Tick Tick Goodbye Tick...????...wait Saddam we have good news and bad news...the good news is the guy in the next cell wants to buy your shoes......the bad news, on credit
Bu'Bye...
It is an under-reported fact that many of Saddam's former officers in the Baathist elements of the insurgency have continued to entertain serious hope of restoring the dictator to power. My experience with Baathist sympathizers during my recent assignment in Iraq was that this is even more widespread among the rank and file. Saddam himself has referred to this several times during his trial and his American quisling lawyers have supported the assertion.
The standard media response was simply to laugh it off as the delusion of a condemned psychopath, something like Hitler's last-days raving about "secret weapons" that would turn the tide of war. (And let us not forget that there was a lot of substance to Nazi claims of super-weapons, though the allies had them trumped with the atomic bomb.)

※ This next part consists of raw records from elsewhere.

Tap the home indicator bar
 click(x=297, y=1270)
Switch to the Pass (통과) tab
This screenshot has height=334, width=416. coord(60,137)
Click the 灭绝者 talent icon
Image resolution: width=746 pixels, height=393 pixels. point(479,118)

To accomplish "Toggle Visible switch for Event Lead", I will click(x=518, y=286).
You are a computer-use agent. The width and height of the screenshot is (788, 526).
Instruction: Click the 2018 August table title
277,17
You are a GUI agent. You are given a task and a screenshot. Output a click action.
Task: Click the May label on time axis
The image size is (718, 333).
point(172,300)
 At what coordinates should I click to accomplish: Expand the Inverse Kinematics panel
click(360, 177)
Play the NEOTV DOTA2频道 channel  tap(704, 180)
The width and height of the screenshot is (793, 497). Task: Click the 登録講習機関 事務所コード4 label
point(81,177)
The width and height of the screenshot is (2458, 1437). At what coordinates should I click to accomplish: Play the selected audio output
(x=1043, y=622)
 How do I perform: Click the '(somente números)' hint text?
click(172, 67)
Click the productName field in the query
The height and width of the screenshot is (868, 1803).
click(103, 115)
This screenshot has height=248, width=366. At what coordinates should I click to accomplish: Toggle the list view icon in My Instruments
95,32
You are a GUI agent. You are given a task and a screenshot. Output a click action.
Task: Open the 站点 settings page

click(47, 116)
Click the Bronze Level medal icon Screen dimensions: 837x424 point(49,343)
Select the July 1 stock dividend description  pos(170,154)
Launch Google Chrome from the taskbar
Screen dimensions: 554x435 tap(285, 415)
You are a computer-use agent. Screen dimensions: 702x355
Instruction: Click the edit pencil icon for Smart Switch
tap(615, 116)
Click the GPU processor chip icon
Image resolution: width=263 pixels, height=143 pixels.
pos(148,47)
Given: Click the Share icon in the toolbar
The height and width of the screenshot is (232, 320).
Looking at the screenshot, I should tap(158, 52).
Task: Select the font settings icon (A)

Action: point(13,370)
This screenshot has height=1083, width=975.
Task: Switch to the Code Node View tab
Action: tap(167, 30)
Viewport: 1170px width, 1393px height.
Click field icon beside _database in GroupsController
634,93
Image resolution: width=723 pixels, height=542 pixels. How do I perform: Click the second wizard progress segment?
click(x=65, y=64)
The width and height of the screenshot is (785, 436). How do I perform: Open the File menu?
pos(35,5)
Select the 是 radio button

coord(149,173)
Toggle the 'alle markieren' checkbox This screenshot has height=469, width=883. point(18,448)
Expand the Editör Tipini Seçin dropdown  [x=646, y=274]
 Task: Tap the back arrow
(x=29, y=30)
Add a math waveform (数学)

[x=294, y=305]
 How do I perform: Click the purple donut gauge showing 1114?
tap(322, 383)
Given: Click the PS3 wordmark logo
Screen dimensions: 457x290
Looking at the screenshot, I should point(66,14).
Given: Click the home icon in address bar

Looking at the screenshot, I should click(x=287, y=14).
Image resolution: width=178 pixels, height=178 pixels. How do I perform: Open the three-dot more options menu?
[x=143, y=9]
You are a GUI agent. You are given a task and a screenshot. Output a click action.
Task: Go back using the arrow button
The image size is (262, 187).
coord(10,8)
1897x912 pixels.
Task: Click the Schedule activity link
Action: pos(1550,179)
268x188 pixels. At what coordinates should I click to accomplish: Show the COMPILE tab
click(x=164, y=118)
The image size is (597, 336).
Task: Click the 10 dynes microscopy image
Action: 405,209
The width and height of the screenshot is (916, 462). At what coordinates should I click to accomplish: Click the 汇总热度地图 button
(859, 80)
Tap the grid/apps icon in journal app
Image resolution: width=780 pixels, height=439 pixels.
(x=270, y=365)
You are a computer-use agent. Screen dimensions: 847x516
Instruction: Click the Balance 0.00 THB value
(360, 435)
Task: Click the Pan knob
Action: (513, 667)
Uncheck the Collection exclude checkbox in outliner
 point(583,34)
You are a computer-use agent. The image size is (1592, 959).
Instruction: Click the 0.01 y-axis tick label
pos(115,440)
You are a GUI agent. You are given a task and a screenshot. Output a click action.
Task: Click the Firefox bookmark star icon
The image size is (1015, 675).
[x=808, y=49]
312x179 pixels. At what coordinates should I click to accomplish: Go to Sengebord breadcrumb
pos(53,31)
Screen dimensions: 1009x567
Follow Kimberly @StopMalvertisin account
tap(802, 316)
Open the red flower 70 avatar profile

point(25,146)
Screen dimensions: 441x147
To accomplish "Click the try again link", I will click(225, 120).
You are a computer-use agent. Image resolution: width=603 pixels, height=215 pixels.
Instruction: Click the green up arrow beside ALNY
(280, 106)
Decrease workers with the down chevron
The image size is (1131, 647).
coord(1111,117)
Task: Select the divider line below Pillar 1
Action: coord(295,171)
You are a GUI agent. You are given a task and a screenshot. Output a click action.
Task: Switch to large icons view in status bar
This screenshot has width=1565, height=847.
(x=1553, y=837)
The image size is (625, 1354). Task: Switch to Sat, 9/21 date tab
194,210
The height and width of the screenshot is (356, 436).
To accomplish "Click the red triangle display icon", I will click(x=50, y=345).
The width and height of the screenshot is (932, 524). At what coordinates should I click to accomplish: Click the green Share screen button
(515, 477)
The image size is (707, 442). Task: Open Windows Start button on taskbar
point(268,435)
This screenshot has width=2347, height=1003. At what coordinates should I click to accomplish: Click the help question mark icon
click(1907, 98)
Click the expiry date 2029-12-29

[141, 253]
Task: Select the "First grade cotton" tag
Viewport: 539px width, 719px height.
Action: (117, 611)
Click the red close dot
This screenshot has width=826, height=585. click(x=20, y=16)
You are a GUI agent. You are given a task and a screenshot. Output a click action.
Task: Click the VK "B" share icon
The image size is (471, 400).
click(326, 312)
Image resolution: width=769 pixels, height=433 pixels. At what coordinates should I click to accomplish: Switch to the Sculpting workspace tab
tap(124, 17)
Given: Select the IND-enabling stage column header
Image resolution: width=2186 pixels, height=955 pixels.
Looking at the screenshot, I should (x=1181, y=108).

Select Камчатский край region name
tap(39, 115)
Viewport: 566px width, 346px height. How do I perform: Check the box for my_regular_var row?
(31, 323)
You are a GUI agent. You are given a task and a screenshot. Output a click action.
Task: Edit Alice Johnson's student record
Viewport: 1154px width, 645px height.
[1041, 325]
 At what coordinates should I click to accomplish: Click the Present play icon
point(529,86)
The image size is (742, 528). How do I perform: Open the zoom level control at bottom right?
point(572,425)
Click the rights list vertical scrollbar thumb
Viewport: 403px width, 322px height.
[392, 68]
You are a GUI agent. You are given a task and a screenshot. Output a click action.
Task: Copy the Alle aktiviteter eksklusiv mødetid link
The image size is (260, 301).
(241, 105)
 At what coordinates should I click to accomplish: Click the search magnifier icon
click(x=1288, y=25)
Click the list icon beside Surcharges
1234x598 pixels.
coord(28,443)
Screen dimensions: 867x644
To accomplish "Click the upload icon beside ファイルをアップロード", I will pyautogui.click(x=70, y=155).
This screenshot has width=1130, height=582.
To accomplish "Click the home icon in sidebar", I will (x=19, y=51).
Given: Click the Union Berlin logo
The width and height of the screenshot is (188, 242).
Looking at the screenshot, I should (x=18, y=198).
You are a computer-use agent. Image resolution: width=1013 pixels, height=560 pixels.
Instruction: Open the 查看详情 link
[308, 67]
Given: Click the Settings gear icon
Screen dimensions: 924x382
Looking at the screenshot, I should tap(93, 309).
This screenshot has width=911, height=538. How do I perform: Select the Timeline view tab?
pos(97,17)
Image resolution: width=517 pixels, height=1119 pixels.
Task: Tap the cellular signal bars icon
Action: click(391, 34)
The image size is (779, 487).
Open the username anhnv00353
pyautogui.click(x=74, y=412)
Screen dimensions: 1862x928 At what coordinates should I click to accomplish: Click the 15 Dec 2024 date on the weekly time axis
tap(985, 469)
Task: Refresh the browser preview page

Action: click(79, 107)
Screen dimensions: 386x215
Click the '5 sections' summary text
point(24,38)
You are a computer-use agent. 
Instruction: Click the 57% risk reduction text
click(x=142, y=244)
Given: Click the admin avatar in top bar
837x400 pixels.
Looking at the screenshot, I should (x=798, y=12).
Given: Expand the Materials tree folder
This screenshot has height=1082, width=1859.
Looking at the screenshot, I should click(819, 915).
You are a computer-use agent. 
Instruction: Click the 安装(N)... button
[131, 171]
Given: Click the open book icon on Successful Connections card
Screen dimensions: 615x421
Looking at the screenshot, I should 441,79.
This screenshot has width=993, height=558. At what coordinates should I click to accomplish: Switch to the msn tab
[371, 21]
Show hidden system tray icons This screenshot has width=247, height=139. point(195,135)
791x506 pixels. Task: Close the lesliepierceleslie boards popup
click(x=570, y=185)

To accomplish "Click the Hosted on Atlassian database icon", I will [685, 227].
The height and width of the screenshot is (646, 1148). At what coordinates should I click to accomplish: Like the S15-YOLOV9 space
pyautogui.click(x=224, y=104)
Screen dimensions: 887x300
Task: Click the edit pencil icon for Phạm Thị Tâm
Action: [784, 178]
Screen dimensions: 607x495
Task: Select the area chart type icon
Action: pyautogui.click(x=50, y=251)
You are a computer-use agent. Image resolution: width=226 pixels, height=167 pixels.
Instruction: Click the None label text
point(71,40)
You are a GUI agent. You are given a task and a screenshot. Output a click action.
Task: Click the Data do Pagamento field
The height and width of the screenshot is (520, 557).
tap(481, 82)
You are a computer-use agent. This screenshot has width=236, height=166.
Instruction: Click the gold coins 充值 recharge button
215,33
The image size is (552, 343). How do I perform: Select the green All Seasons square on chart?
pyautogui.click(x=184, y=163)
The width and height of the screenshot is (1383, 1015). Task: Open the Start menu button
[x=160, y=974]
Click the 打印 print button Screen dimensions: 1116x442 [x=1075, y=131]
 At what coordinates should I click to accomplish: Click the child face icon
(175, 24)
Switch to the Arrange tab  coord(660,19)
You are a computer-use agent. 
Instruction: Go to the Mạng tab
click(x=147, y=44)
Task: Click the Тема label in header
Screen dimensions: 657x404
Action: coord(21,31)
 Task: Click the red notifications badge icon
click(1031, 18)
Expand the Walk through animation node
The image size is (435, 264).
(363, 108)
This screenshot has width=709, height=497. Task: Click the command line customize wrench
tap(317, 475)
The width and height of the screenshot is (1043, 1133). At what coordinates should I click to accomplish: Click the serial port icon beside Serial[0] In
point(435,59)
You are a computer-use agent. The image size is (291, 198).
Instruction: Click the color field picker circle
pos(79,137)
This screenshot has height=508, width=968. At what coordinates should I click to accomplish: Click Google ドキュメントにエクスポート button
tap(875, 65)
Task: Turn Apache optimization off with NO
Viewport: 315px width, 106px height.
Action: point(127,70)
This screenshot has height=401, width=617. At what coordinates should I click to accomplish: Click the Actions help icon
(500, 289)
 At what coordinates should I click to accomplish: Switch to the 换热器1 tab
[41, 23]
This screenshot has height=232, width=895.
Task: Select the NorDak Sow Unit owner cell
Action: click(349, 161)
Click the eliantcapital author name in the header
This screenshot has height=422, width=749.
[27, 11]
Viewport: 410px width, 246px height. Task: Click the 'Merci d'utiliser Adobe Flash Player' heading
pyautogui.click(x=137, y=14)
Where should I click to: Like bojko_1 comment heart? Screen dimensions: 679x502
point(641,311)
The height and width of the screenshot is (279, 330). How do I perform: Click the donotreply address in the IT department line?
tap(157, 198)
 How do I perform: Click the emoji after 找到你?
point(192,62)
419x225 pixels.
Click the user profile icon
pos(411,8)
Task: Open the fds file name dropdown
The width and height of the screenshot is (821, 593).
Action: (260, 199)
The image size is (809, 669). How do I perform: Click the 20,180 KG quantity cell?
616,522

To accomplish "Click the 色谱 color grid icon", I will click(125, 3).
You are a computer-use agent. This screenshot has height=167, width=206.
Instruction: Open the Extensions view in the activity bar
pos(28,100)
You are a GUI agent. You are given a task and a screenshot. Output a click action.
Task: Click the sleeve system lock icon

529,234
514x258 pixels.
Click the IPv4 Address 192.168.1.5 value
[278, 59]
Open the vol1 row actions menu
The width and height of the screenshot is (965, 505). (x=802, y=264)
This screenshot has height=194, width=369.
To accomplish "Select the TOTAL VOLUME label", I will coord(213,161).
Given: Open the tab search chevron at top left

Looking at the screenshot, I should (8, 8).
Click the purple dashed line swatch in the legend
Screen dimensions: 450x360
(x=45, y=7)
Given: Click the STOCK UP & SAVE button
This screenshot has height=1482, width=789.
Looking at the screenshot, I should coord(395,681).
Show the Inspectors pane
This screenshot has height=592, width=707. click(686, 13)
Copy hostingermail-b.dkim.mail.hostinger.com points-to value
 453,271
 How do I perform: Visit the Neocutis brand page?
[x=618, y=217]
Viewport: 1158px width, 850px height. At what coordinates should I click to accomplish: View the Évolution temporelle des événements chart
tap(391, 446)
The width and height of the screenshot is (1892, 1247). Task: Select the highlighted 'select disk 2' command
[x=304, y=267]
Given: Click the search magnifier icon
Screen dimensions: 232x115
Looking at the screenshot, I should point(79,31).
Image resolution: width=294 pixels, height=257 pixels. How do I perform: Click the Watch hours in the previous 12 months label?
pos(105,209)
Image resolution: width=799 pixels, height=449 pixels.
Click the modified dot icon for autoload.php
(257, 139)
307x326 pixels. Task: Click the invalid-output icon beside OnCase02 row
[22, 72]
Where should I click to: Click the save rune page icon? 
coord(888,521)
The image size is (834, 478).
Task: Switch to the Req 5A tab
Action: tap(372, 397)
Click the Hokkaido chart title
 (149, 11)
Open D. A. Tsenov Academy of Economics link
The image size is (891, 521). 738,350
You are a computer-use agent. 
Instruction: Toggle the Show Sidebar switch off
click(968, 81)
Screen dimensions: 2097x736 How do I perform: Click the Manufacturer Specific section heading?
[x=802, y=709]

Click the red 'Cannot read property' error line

The reason for the lack of emphasis on this desire to restore Saddam is obvious: media shills would not want anyone to think that something as simple as hanging one criminal could derail a large part of the insurgency. It just does not fit with the media-left worldview that terrorism and insurgency could spring from anything but the most deep-rooted and legitimate motives; poverty, oppression, colonialism, etc.
At the risk of belaboring the obvious, just stringing the bastard up will not end the Baathist insurgency entirely, especially in the short run. They will pander to the media and the Democratic Congress, for example, by representing all of their subsequent attacks as "Dire Revenge" for the hanging. Of course, these are attacks they would have carried out anyway, but the usual suspects are desperately willing to be taken in by the claim.
It fits their "cycle of violence" meme perfectly and they are loathe to even consider other possibilities, even very obvious ones.
In the longer term, support for the Baathist elements will decline, probably at a precipitous rate. This will not eliminate AQ and the Al-Sadr forces, though AQ may have a hard time of it in some areas without Baathist support, but it will allow our resources to be concentrated better.
He is the biggest mass murderer alive today.
It will be a good lesson to all future mass murderers that the hangman's noose is waiting for them.
It is time to kick the dictators out.
Thanks Tex..ALWAYS great to see your threads.. so full of info.
I cant help but wonder how great it could have been for Iraq if Saddam had used his cunning/power/abilities to do good rather than evil.. Wonder if he is totally in denial how much harm he did to his subjects, not just the murders, which were awful, but overall for the social, political, etc picture and how he strangled the life out of decency, happiness & prosperity for his people..
Don't let the (trap) door hit ya, Saddamn....
Soon Saddam will be facing the ultimate judge and will have to honestly account for what he has done without propaganda, Ramsey Clark or concern from world opinion.
They should put him through a meat grinder like he did to so many of the Iraqi people.
Turn out the light, the party is over!
Say good night, Saddam.
Allah be merciful to you and let you stand outside the gates of Paradise for an eternity, seeing but unable to enjoy the sights, hearing but unable to join in the promised revelry that comes to the good souls who have been granted entrance. The Lord of Darkness shall welcome you home anytime.
This has already been re-enacted on South Park.
What has caused Saddam to fall out of favor with the Americans? After all, he was allied with the Americans back in the '80s against our common enemy, Iran.
It was probably due to the fact that Saddam viewed himself as the modern day "Saladin" who would one day rule all over the Middle East, establishing a caliph.
Also, Saddam's close advisors were not allowed to tell him the truth of what was really going on in the World, fearing that they would be tortured for being "disloyal". So right until the very end, Saddam did not fear that the Americans were going to check his growing power in the Middle East and gambled incorrectly that America was a "paper tiger".
If Saddam had learned his lesson after being too arrogant at the end of Iraq-Iran war, and stopped being threatening to Kuwait, things could had ben very, very different.